Будучи человеком умным, Михаил Александрович не закрывал на это глаза. О торжестве марксизма на политической арене даже в частных беседах никогда не упоминал. А защищал марксизм, отстаивал марксистские догмы лишь в одной сфере – сфере искусства.

Одна из самых ярких его статей на эту тему называлась «Феноменология консервной банки». (Она была напечатана в 12-м номере журнала «Коммунист» за 1966 год.) Речь в ней шла о переживавшем тогда период бурного расцвета «поп-арте».

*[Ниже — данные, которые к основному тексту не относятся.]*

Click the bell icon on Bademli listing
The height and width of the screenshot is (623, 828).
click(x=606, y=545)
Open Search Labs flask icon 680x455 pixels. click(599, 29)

Не только над консервной банкой, объявленной последним словом наисовременнейшего искусства, глумился в этой своей статье Михаил Александрович. С язвительной иронией живописал он вошедшие тогда в моду «хепенинги», во время одного из которых (цитирую):

…кореец Джун Пейк бросал в публику горох, покрывал лицо мыльной пеной, прыгал в воду, вертелся на турнике, и все это под «музыку транса», написанную им самим. Если верить газетам, музыка его состояла из пистолетных выстрелов, битья стекол, свиста, скрежета, царапанья, треска лопающихся воздушных шаров и т. д. В заключение Пэйк со спущенными штанами прошел по сцене и уселся на высокой скамье голым задом к зрителям.

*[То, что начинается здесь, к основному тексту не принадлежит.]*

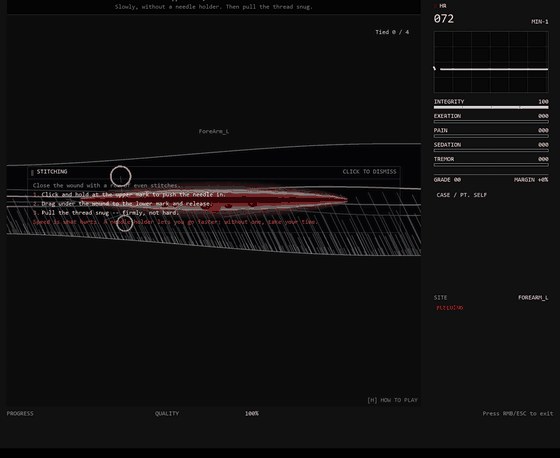Click the red BLEEDING status indicator

pos(450,308)
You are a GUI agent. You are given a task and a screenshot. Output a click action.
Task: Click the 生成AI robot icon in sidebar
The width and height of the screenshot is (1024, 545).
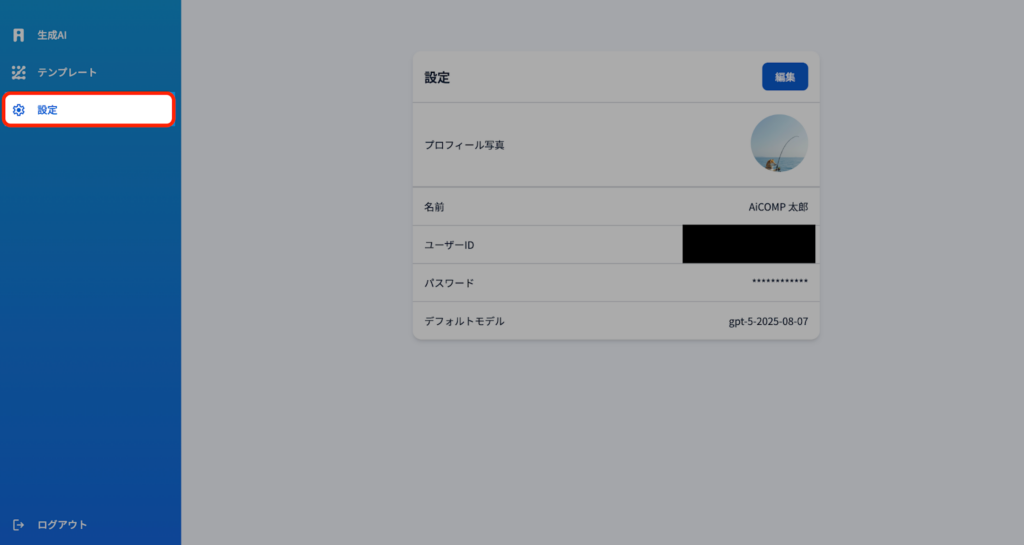click(x=18, y=35)
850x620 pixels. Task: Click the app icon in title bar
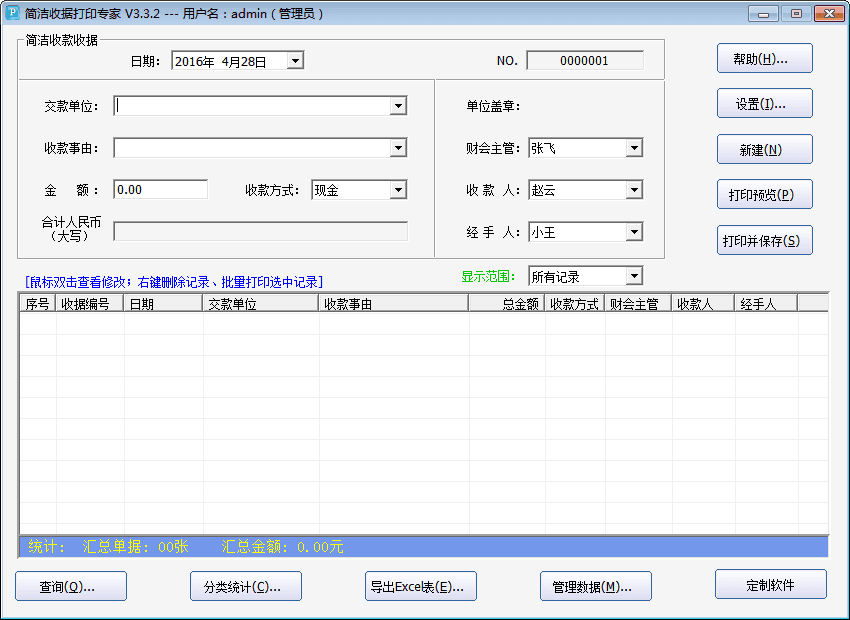(13, 14)
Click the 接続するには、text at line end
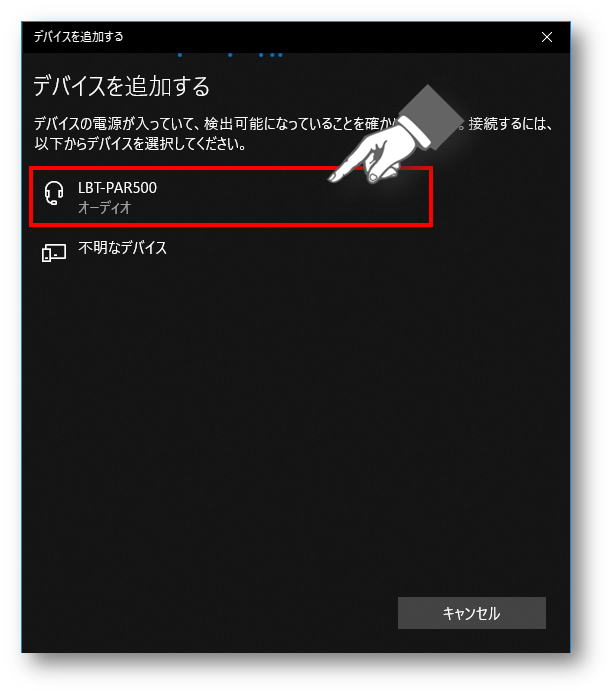Screen dimensions: 613x695 [x=510, y=124]
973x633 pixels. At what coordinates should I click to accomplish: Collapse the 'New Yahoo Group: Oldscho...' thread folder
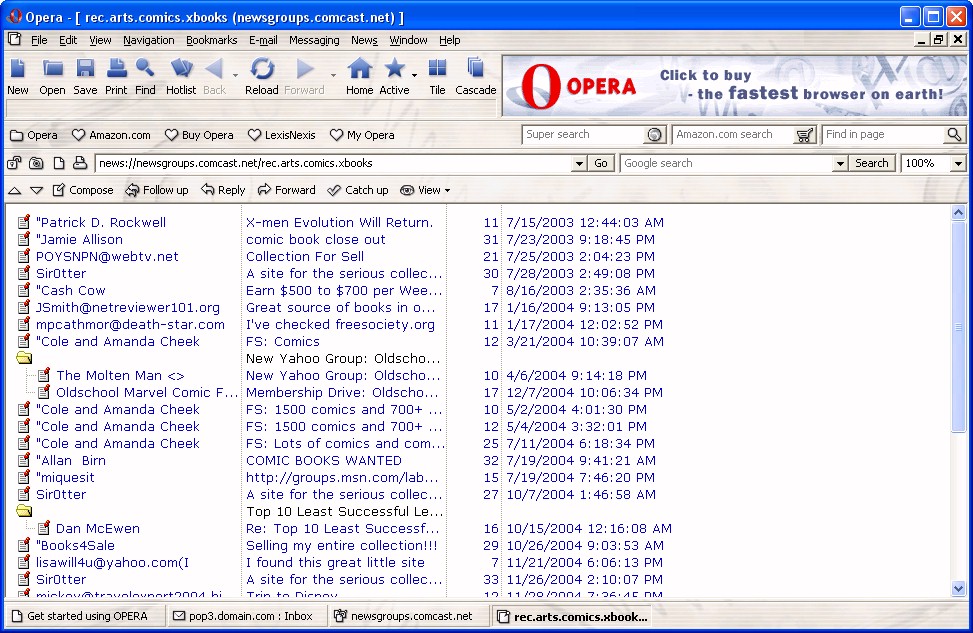click(24, 359)
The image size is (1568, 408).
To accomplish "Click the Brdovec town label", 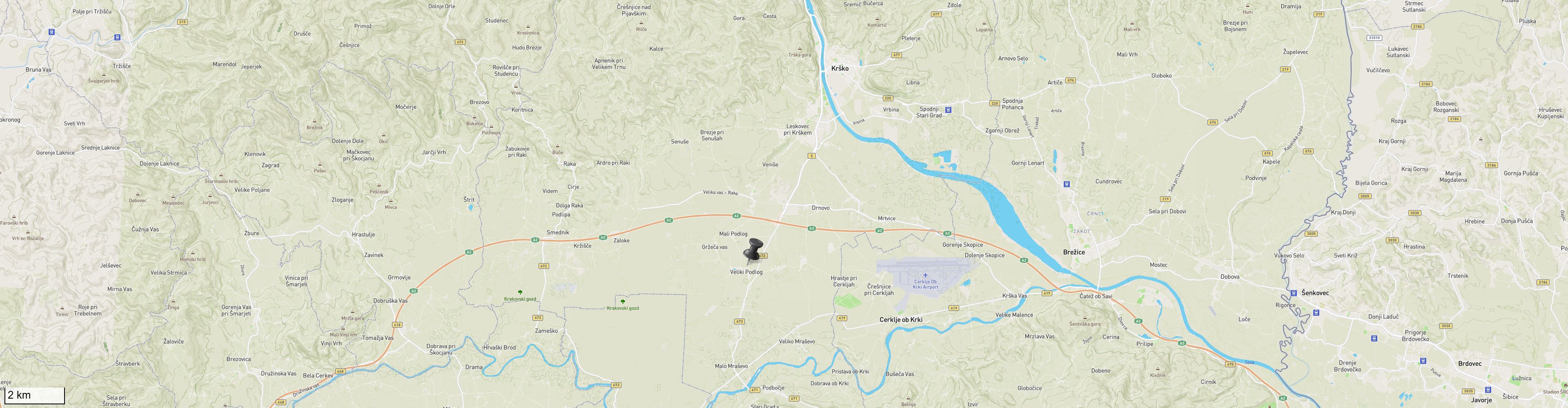I will (1470, 364).
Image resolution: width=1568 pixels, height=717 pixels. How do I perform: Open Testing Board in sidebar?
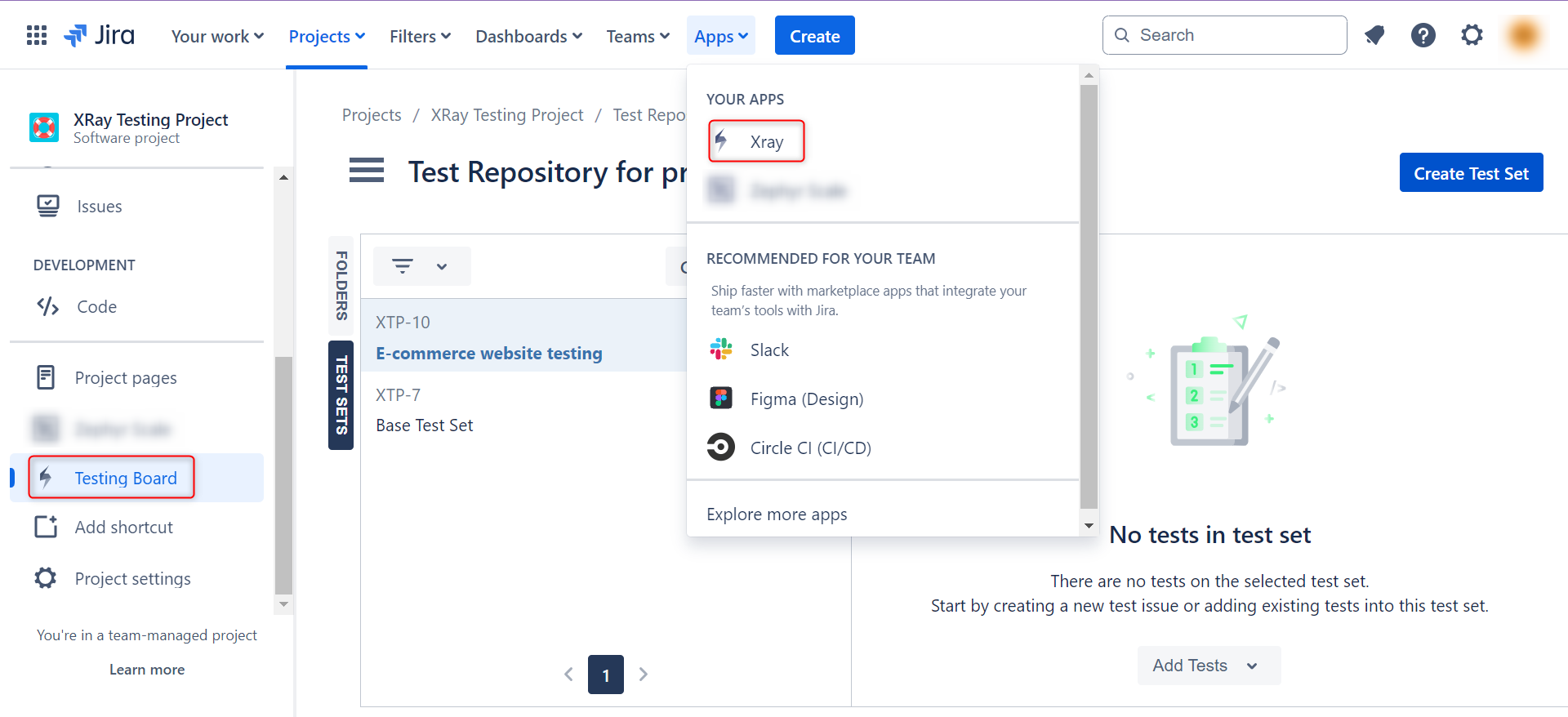click(125, 479)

Все эти замечательные достижения современного «антиискусства», достойные в лучшем случае газетного фельетона, для «последнего марксиста» стали предметом глубоких философских построений, поводом для размышлений о заблуждениях чуть ли не всей мировой (западной, конечно) живописи. И тут он не мог отказать себе в удовольствии всласть поиздеваться над западными искусствоведами, бурно восхищавшимися всеми предшествующими модернистскими течениями, но в ужасе остановившимися перед «поп-артом».

«Неужели движение, начатое Сезанном, неизбежно должно было привести к упадку?» – приводил он горестное недоумевающее восклицание одного из них. И так на него отвечал:

Что же вы утираете слезы, господа? Не понравилась гадкая рожа, которую строит нашему искусству его невоспитанный ребенок – «поп-арт»? Вы сами этого хотели, вы учили его всяким гадостям… Теперь не жалуйтесь – потерявши голову, по волосам не плачут.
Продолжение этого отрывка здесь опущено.